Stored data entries
#####

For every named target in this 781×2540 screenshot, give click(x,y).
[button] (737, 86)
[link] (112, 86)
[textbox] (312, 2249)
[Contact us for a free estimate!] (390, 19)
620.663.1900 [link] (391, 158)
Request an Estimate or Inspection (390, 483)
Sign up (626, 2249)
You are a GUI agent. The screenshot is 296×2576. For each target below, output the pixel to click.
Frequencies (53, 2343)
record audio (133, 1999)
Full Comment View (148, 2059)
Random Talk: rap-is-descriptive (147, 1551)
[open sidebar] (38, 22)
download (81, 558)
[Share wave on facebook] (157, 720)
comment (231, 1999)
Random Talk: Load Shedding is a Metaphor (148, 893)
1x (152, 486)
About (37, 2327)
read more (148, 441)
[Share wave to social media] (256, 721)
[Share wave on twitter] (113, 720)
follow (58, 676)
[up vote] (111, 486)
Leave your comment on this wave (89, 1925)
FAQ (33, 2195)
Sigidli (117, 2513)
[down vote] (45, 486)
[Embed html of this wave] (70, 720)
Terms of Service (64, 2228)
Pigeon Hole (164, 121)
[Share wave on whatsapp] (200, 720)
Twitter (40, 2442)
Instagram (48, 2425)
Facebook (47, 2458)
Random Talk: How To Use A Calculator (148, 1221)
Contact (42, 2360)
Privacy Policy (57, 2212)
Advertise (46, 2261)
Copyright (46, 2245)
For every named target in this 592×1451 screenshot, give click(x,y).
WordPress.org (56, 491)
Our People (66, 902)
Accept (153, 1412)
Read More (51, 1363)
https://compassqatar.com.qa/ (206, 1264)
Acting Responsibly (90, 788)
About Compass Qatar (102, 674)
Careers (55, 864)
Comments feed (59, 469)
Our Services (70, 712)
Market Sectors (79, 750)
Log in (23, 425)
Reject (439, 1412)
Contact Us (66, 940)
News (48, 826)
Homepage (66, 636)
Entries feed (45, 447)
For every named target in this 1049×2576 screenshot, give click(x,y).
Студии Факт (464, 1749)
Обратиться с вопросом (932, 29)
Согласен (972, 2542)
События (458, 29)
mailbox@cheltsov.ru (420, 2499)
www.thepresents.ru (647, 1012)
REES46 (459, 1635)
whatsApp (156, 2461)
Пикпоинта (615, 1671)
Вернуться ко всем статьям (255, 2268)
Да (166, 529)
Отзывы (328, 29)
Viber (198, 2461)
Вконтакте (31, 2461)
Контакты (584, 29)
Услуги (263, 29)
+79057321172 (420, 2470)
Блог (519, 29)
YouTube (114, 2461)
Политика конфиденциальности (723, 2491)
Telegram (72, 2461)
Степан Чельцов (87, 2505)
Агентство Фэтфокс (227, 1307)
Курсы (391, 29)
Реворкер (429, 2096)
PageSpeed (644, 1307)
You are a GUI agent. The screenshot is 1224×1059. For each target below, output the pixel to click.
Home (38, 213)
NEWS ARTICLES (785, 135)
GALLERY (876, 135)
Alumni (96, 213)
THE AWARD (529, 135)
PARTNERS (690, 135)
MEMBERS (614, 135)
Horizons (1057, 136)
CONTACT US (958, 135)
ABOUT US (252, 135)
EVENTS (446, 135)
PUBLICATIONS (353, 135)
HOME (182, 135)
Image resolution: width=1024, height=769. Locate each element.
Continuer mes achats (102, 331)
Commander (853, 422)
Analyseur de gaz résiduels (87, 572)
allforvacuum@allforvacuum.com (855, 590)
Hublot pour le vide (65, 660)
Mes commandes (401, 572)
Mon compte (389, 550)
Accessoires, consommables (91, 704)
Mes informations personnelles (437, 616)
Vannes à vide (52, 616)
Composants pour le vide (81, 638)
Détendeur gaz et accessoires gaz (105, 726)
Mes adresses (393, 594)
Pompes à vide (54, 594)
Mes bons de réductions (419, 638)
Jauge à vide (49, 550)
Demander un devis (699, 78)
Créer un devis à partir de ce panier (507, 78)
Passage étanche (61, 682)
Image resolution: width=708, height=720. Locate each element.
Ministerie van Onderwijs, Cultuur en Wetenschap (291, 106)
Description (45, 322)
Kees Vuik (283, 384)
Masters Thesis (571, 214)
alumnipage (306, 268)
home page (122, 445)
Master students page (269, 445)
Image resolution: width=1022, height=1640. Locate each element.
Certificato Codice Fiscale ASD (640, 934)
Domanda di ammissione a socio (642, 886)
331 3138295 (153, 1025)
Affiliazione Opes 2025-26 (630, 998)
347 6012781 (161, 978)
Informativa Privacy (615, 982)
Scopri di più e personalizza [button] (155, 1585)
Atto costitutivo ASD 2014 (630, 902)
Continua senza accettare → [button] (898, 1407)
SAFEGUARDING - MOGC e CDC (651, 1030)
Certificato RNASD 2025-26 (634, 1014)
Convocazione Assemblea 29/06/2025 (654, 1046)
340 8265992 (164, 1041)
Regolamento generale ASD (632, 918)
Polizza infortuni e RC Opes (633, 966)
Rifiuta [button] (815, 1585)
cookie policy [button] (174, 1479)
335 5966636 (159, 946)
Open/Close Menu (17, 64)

#####

**Given task**: Can you retype every one of the entries above, character for character, without changing anything?

**The reply**:
For every named target in this 781×2540 screenshot, give click(x,y).
[button] (737, 86)
[link] (112, 86)
[textbox] (312, 2249)
[Contact us for a free estimate!] (390, 19)
620.663.1900 [link] (391, 158)
Request an Estimate or Inspection (390, 483)
Sign up (626, 2249)
You are a GUI agent. The screenshot is 296×2576. For each target below, output the pixel to click.
Frequencies (53, 2343)
record audio (133, 1999)
Full Comment View (148, 2059)
Random Talk: rap-is-descriptive (147, 1551)
[open sidebar] (38, 22)
download (81, 558)
[Share wave on facebook] (157, 720)
comment (231, 1999)
Random Talk: Load Shedding is a Metaphor (148, 893)
1x (152, 486)
About (37, 2327)
read more (148, 441)
[Share wave to social media] (256, 721)
[Share wave on twitter] (113, 720)
follow (58, 676)
[up vote] (111, 486)
Leave your comment on this wave (89, 1925)
FAQ (33, 2195)
Sigidli (117, 2513)
[down vote] (45, 486)
[Embed html of this wave] (70, 720)
Terms of Service (64, 2228)
Pigeon Hole (164, 121)
[Share wave on whatsapp] (200, 720)
Twitter (40, 2442)
Instagram (48, 2425)
Facebook (47, 2458)
Random Talk: How To Use A Calculator (148, 1221)
Contact (42, 2360)
Privacy Policy (57, 2212)
Advertise (46, 2261)
Copyright (46, 2245)
For every named target in this 592×1451 screenshot, give click(x,y).
WordPress.org (56, 491)
Our People (66, 902)
Accept (153, 1412)
Read More (51, 1363)
https://compassqatar.com.qa/ (206, 1264)
Acting Responsibly (90, 788)
About Compass Qatar (102, 674)
Careers (55, 864)
Comments feed (59, 469)
Our Services (70, 712)
Market Sectors (79, 750)
Log in (23, 425)
Reject (439, 1412)
Contact Us (66, 940)
News (48, 826)
Homepage (66, 636)
Entries feed (45, 447)
For every named target in this 1049×2576 screenshot, give click(x,y).
Студии Факт (464, 1749)
Обратиться с вопросом (932, 29)
Согласен (972, 2542)
События (458, 29)
mailbox@cheltsov.ru (420, 2499)
www.thepresents.ru (647, 1012)
REES46 (459, 1635)
whatsApp (156, 2461)
Пикпоинта (615, 1671)
Вернуться ко всем статьям (255, 2268)
Да (166, 529)
Отзывы (328, 29)
Viber (198, 2461)
Вконтакте (31, 2461)
Контакты (584, 29)
Услуги (263, 29)
+79057321172 (420, 2470)
Блог (519, 29)
YouTube (114, 2461)
Политика конфиденциальности (723, 2491)
Telegram (72, 2461)
Степан Чельцов (87, 2505)
Агентство Фэтфокс (227, 1307)
Курсы (391, 29)
Реворкер (429, 2096)
PageSpeed (644, 1307)
You are a GUI agent. The screenshot is 1224×1059. For each target below, output the pixel to click.
Home (38, 213)
NEWS ARTICLES (785, 135)
GALLERY (876, 135)
Alumni (96, 213)
THE AWARD (529, 135)
PARTNERS (690, 135)
MEMBERS (614, 135)
Horizons (1057, 136)
CONTACT US (958, 135)
ABOUT US (252, 135)
EVENTS (446, 135)
PUBLICATIONS (353, 135)
HOME (182, 135)
Image resolution: width=1024, height=769. Locate each element.
Continuer mes achats (102, 331)
Commander (853, 422)
Analyseur de gaz résiduels (87, 572)
allforvacuum@allforvacuum.com (855, 590)
Hublot pour le vide (65, 660)
Mes commandes (401, 572)
Mon compte (389, 550)
Accessoires, consommables (91, 704)
Mes informations personnelles (437, 616)
Vannes à vide (52, 616)
Composants pour le vide (81, 638)
Détendeur gaz et accessoires gaz (105, 726)
Mes adresses (393, 594)
Pompes à vide (54, 594)
Mes bons de réductions (419, 638)
Jauge à vide (49, 550)
Demander un devis (699, 78)
Créer un devis à partir de ce panier (507, 78)
Passage étanche (61, 682)
Image resolution: width=708, height=720. Locate each element.
Ministerie van Onderwijs, Cultuur en Wetenschap (291, 106)
Description (45, 322)
Kees Vuik (283, 384)
Masters Thesis (571, 214)
alumnipage (306, 268)
home page (122, 445)
Master students page (269, 445)
Image resolution: width=1022, height=1640. Locate each element.
Certificato Codice Fiscale ASD (640, 934)
Domanda di ammissione a socio (642, 886)
331 3138295 (153, 1025)
Affiliazione Opes 2025-26 (630, 998)
347 6012781 (161, 978)
Informativa Privacy (615, 982)
Scopri di più e personalizza [button] (155, 1585)
Atto costitutivo ASD 2014 (630, 902)
Continua senza accettare → [button] (898, 1407)
SAFEGUARDING - MOGC e CDC (651, 1030)
Certificato RNASD 2025-26 (634, 1014)
Convocazione Assemblea 29/06/2025 (654, 1046)
340 8265992 (164, 1041)
Regolamento generale ASD (632, 918)
Polizza infortuni e RC Opes (633, 966)
Rifiuta [button] (815, 1585)
cookie policy [button] (174, 1479)
335 5966636 (159, 946)
Open/Close Menu (17, 64)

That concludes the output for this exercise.